TESTO:
◆ ◆ ◆ ◆ ◆

Si dice sempre che il padre o la madre – i suoi sono entrambi di origine ungherese - spesso e volentieri influiscono sulle decisioni dei figli. Sua madre è stata campionessa di pallamano e papà Sandor quando svettava sotto rete era davvero uno spettacolo nello spettacolo. È stato lui che l’ha ispirata?
Certo, questo sport mi ha subito affascinata e lui, in pratica, è stato il mio primo vero allenatore, insegnandomi i primi rudimenti e facendomi capire anche quale era il giusto atteggiamento da tenere in campo, ossia tanta determinazione e positività. Ho cercato di recepire tutti i suoi messaggi e di tradurli poi sul campo nel miglior modo possibile. Gli devo molto, come a mia madre Kristina per come ha saputo appoggiarmi. Quando a 12 anni ho cominciato veramente a giocare a livello competitivo, ho potuto subito trarne grande beneficio delle lezioni ricevute.


Suo fratello Kevin ha invece optato per il calcio.
Il suo amore per questo sport è stato come la pallavolo per me. Sin da piccolo a scuola praticava tante discipline, ma si è visto che il calcio era fatto per lui e con il passare del tempo è pure diventato un giocatore importante. Nostro padre - che ha avuto anche dei trascorsi calcistici non ha mai cercato di fargli cambiare idea.


Suo padre era un autentico fuoriclasse. In qualche modo non glielo ha mai fatto pesare?
No, nel modo più assoluto. Del resto, io non vivo nell’ombra di mio padre: Certo mi faccio dare ancora oggi dei consigli, spesso ci sentiamo, ma lui non interferisce nella mia attività. Voglio essere quella che sono senza far sentire il peso del nome della famiglia che porto. È vero che ho potuto girare il mondo vedendo ed ammirando papà ma ho capito che per diventare una protagonista dovevo crescere da sola. Vederlo giocare era fantastico, come ho detto ho preso questa strada perché ho deciso di mia spontanea volontà.

◆ ◆ ◆ ◆ ◆

CONSEGNA: Puoi ricopiare parola per parola il tratto dell'intervista che va da "No, nel modo" fino a "mia spontanea volontà."?

DATI REGISTRATI:
◆ ◆ ◆ ◆ ◆

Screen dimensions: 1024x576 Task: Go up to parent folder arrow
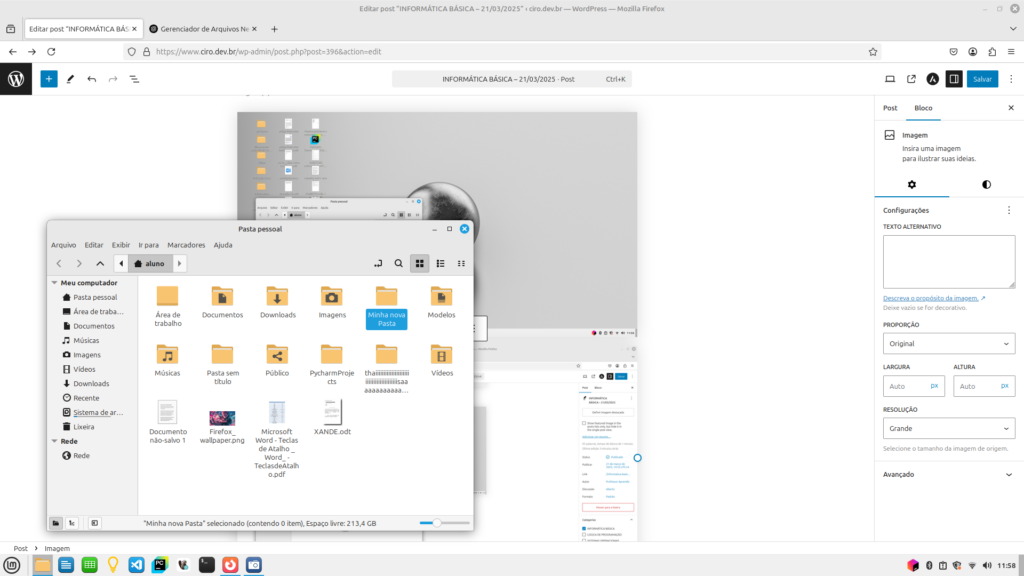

◆ ◆ ◆ ◆ ◆

SOLUZIONE:
No, nel modo più assoluto. Del resto, io non vivo nell’ombra di mio padre: Certo mi faccio dare ancora oggi dei consigli, spesso ci sentiamo, ma lui non interferisce nella mia attività. Voglio essere quella che sono senza far sentire il peso del nome della famiglia che porto. È vero che ho potuto girare il mondo vedendo ed ammirando papà ma ho capito che per diventare una protagonista dovevo crescere da sola. Vederlo giocare era fantastico, come ho detto ho preso questa strada perché ho deciso di mia spontanea volontà.